**THE PROBLEM:**
Each of the entries below is to be written out exactly, and the images skipped.

**RECORDS FOR THIS EXERCISE:**
'''

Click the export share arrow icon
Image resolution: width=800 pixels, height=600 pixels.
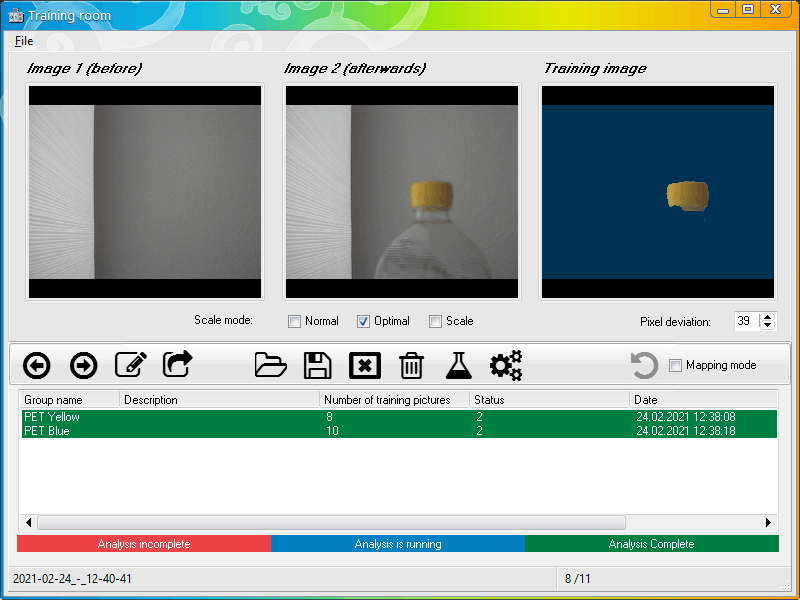[178, 365]
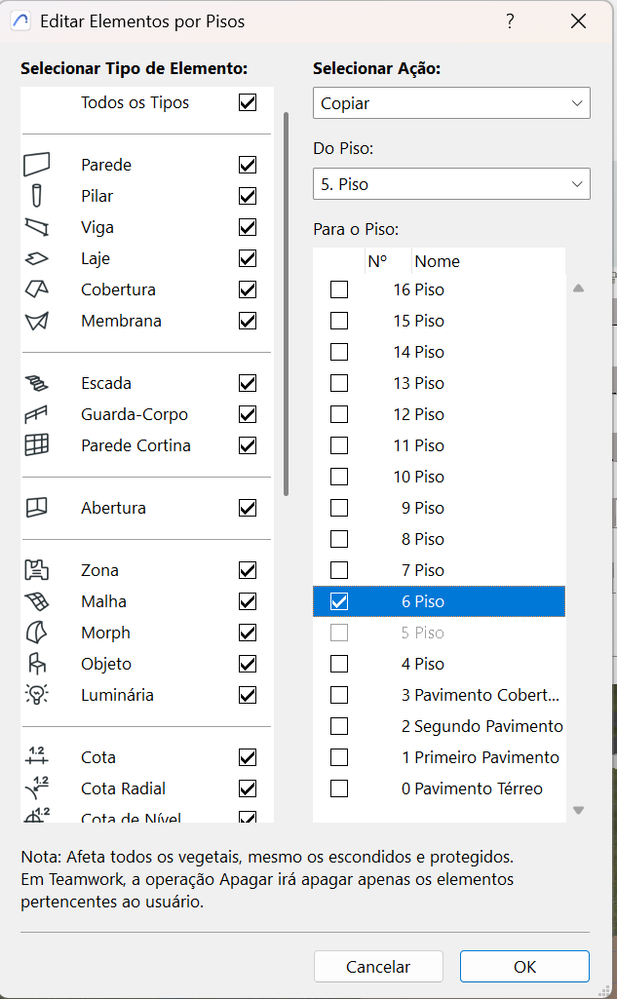
Task: Open the Selecionar Ação dropdown
Action: point(451,103)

'''

**REPLY:**
Click the export share arrow icon
Image resolution: width=800 pixels, height=600 pixels.
[178, 365]
Task: Open the Selecionar Ação dropdown
Action: point(451,103)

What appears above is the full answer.